How this skill works
The skill outlines a four-phase incident response lifecycle: Preparation, Detection, Containment/Eradication, and Post-Incident review. It maps SOC tiers (T1–T3) to responsibilities, provides SIEM query examples and correlation rules, and describes threat-hunting and forensics procedures. Actionable checklists, recovery steps, and timing targets (MTTD/MTTR) make it operationally usable.
When to use it
- When designing or maturing a SOC and defining roles, on-call rotation, and escalation paths.
- When creating or updating incident response playbooks for phishing, ransomware, or data breaches.
- When tuning SIEM rules, implementing correlation, and reducing alert noise.
- When running tabletop exercises, red team tests, or post-incident reviews.
- When building threat-hunting programs and creating hypotheses tied to telemetry sources.
Best practices
- Automate repetitive Tier 1 tasks with SOAR and enrich alerts with threat intel to reduce fatigue.
- Prioritize log sources (auth, network, endpoints, cloud, apps) and ensure complete ingest and retention.
- Define clear severity levels and SLA targets (e.g., critical detection <1 hour, response <4 hours).
- Preserve forensic evidence before remediation and document chain-of-custody for legal needs.
- Run quarterly rule tuning and annual tabletop or red-team exercises to validate procedures.
Example use cases
- Triage workflow for a suspected credential compromise: validation, scoping, contain, and escalate.
- Implementing SIEM correlation rules for brute force, privilege escalation, lateral movement, and data exfiltration.
- Ransomware playbook execution: isolate, assess encrypted systems, rebuild from gold image, and improve backups.
- Threat hunt for beaconing activity using connection-interval analysis and UEBA baselines.
- Post-incident review template creation with timelines, lessons learned, and tracked remediation items.
FAQ
Start with authentication logs (AD/SSO/VPN), endpoint telemetry (EDR), network devices (firewall/proxy/DNS), cloud audit logs, and critical application logs.
How should incidents be classified and escalated?

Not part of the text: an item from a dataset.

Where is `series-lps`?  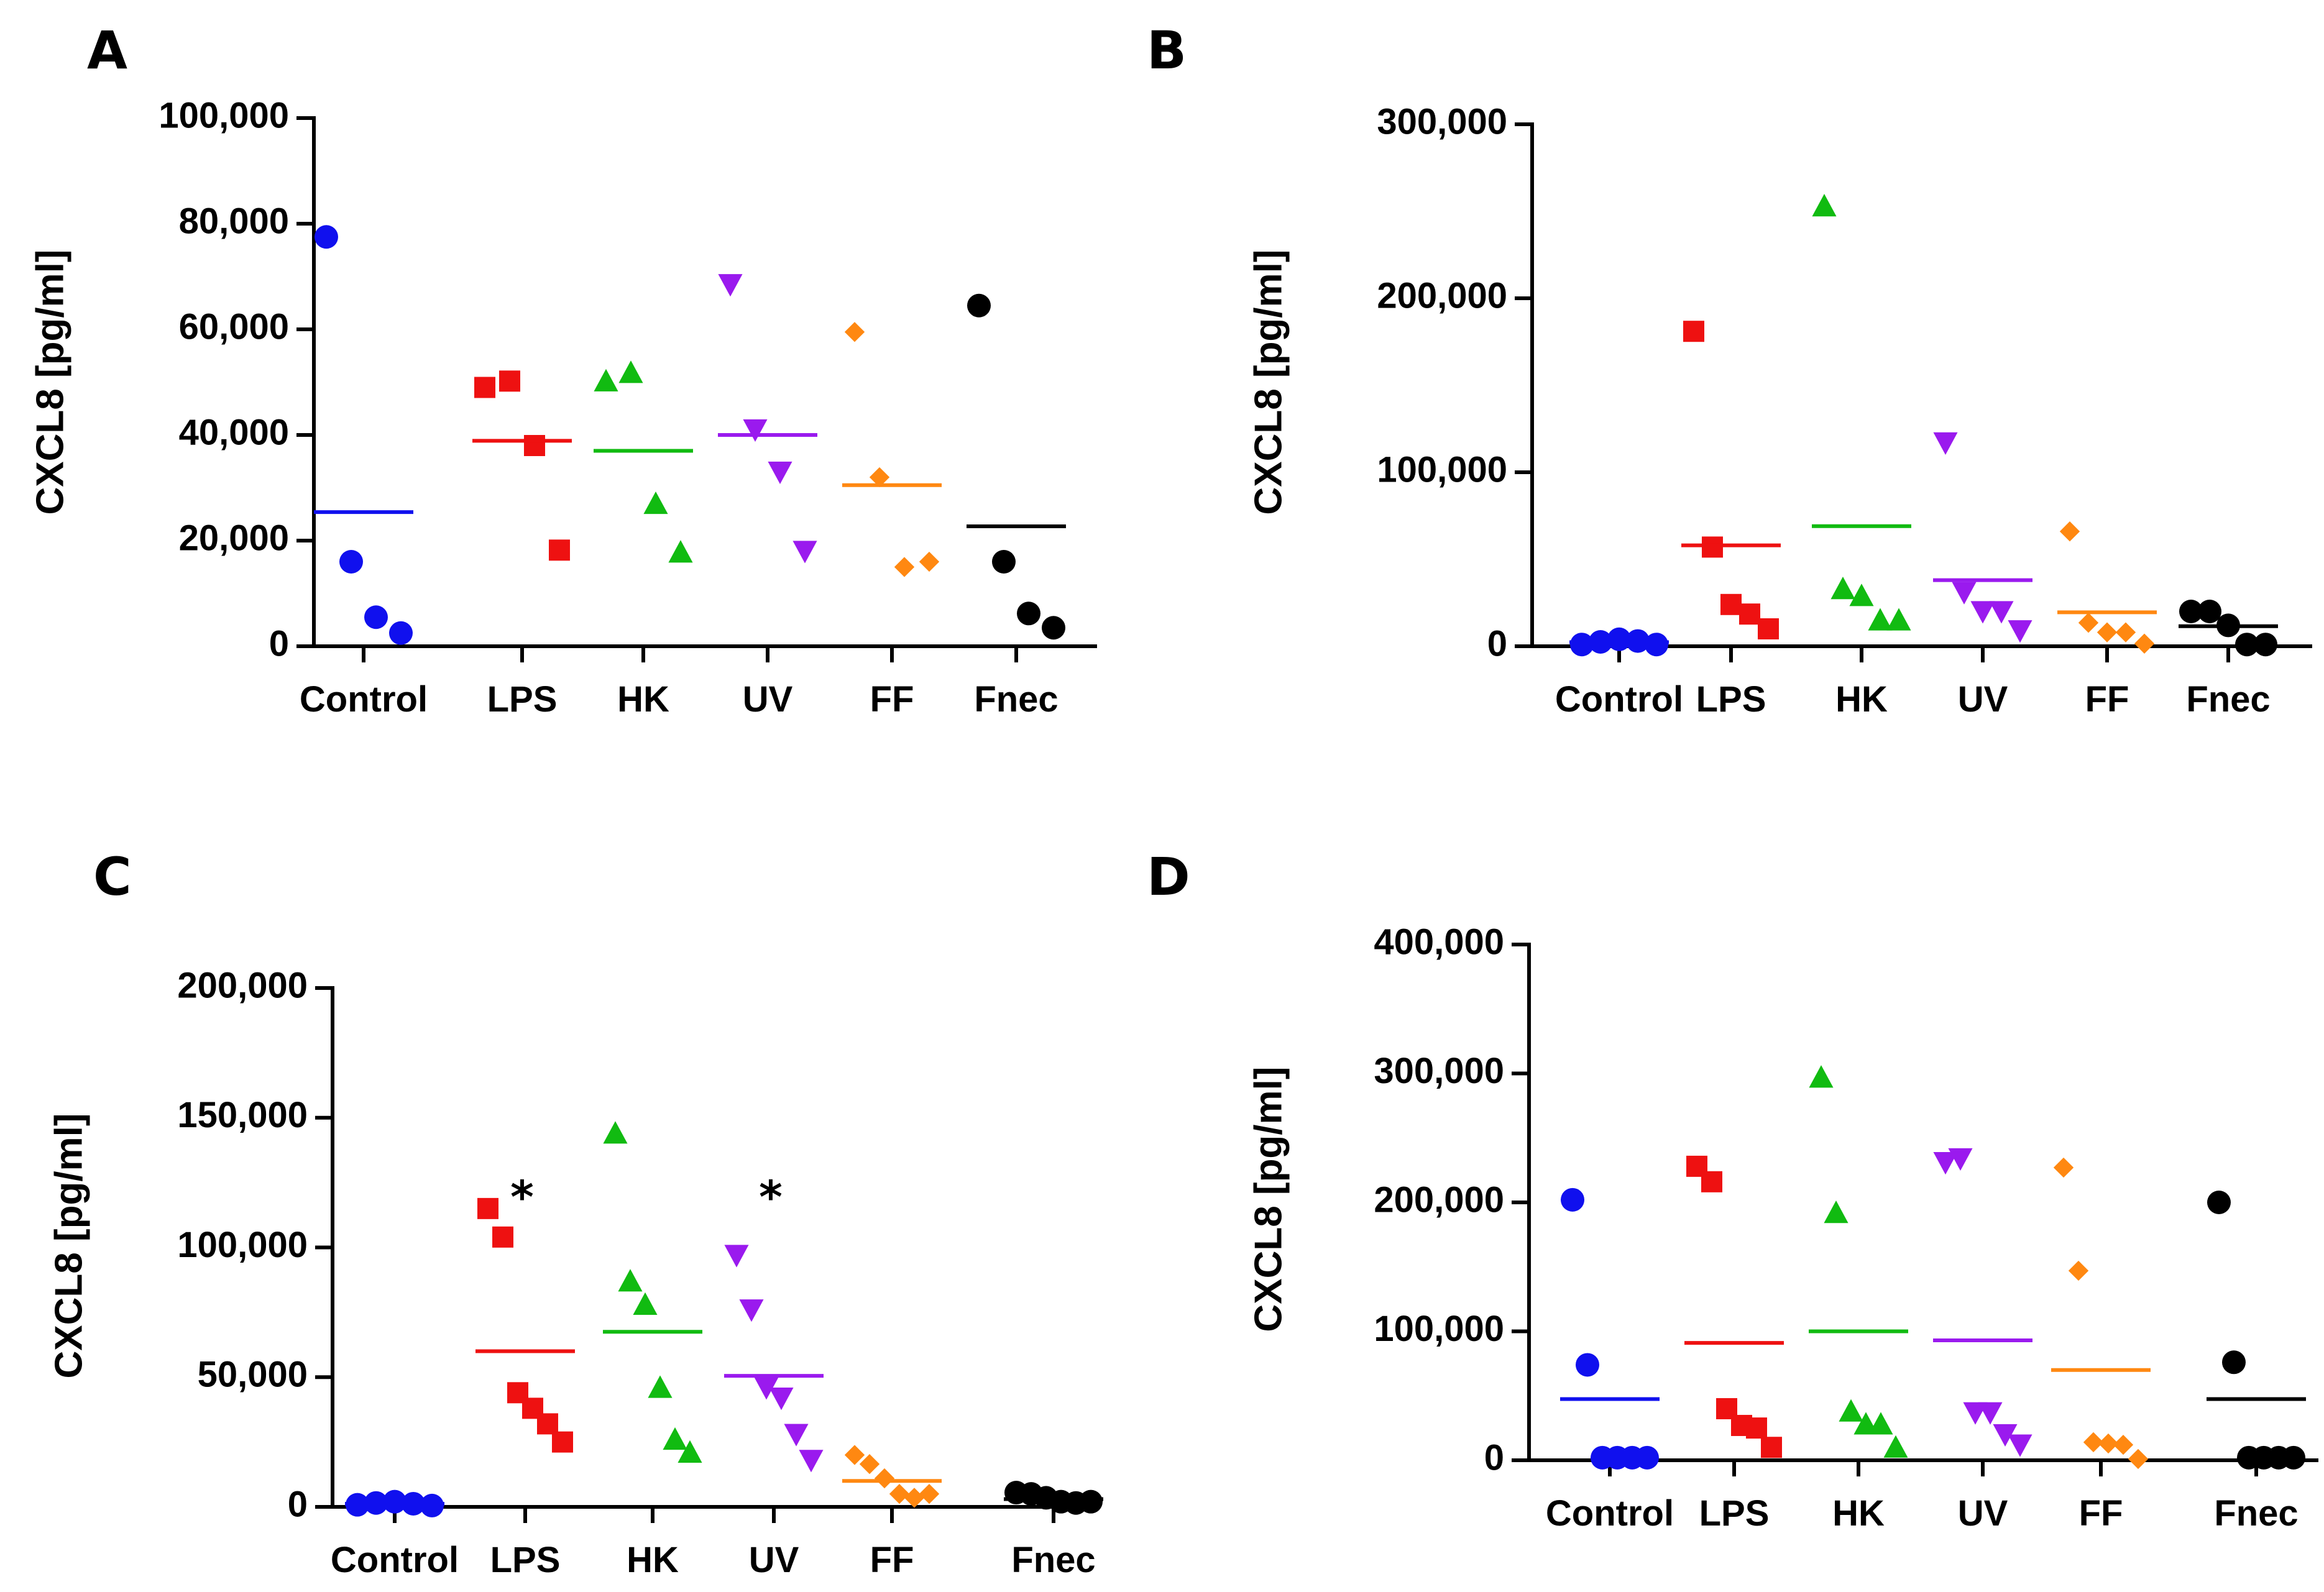
series-lps is located at coordinates (1734, 1306).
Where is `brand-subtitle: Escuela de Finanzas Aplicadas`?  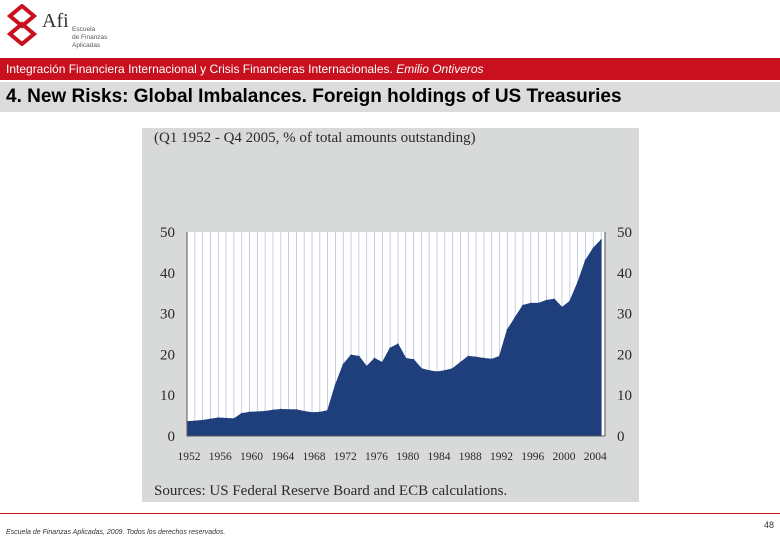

Use severity tiers: Critical (<15 min response, CISO/legal), High (<1 hour, T3/management), Medium (<4 hours, T2), Low (<24 hours, T1) and escalate based on impact and active data exfiltration.
When should evidence be collected versus systems isolated?
Preserve volatile evidence (memory dumps) before reboot or remediation. Perform short-term containment (isolate host) immediately, then collect full disk images and metadata under forensic controls.